Today, the historic structure, standing just spitting distance from Charlie Loudermilk Park, also known as the Buckhead Triangle, houses tenants such as Presence Models, Buckhead Hair Design and the Hancock & Harwell rare coin dealership. Spaces for lease are available for those looking to work from the three-story slice of Buckhead history.
State Bank Amphitheatre at Chastain Park
Although it now goes by the moniker State Bank Amphitheatre, and was the Delta Classic Chastain Park Amphitheater before that, longtime Atlantans know the music hall simply as Chastain Park.
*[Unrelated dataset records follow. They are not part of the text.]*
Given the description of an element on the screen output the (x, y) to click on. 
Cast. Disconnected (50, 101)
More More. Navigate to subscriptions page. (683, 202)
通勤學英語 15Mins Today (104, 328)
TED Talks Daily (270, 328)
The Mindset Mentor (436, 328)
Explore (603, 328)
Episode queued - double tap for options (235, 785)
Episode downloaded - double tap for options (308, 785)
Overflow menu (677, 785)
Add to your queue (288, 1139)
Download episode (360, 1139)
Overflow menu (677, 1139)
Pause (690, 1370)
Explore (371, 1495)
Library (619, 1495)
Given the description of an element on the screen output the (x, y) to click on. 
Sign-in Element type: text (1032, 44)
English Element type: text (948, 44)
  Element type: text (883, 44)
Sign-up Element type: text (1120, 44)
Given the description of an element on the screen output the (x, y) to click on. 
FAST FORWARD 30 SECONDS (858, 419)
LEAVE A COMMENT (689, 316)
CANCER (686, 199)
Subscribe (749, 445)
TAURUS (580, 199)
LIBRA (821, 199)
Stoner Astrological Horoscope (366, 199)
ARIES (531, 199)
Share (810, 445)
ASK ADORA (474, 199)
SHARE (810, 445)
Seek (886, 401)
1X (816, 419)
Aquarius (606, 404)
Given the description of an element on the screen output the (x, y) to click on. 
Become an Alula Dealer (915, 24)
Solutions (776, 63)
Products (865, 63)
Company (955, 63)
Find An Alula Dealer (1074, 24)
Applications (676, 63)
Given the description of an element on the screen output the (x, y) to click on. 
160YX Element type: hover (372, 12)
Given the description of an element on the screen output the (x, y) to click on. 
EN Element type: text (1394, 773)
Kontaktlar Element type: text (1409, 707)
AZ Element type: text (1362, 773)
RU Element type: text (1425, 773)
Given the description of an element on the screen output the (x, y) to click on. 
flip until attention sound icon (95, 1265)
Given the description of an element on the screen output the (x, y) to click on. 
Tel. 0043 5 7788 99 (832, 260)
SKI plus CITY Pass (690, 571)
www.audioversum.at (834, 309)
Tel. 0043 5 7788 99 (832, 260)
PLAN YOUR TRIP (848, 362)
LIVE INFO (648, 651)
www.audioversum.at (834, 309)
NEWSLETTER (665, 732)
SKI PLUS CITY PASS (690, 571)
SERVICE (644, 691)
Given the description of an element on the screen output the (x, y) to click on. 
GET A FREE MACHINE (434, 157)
Built in 1944 on a 268-acre swath, the outdoor amphitheater resides on one of the city’s largest green spaces. When the park first opened, it took the name North Fulton Park, but the death of revered park supervisor Troy Chastain, a Fulton County commissioner who worked to see the venue built, prompted a rebranding: In 1945, the park and its concert space were adorned with the titles Chastain Memorial Park and the Chastain Amphitheater.
Well-known as Atlanta’s oldest music venue, the State Bank Amphitheatre reels in upwards of 200,000 concertgoers annually. It’s hosted many a show for the Atlanta Symphony Orchestra and has headlined renowned acts such as Stevie Wonder, Willie Nelson, Harry Connick Jr. and Aretha Franklin.
Since its inception, the amphitheater has undergone a montage of renovation projects that built it up from its time as Troy Chastain’s brainchild— some humble bleachers and a bandshell—to the nearly 7,000-person- ready Atlanta staple it is today.
New Hope African Methodist Episcopal Church
After the end of America’s slavery era, the New Hope AME Church sprouted up on a three-acre plot that a white Buckhead farmer named James Smith yielded for use as a church and school for people of color.
Much like Sardis United Methodist Church, the building standing today is one of two or three that has occupied the land, and since the New Hope congregation took control of the property in 1872, it’s hosted a strong black congregation. The original church building was erected some time prior to 1900, although in 1927, it burned to the ground.
It’s been rebuilt a few times since, although the basement that remains today was completed the year after the fire, and the accompanying sanctuary finished construction in 1965.
A quaint, wood-framed structure on Arden Road, the current church is now enveloped by residential communities. In 2009, the church, along with its adjacent 1.86-acre cemetery, earned a place on the National Register of Historic Places.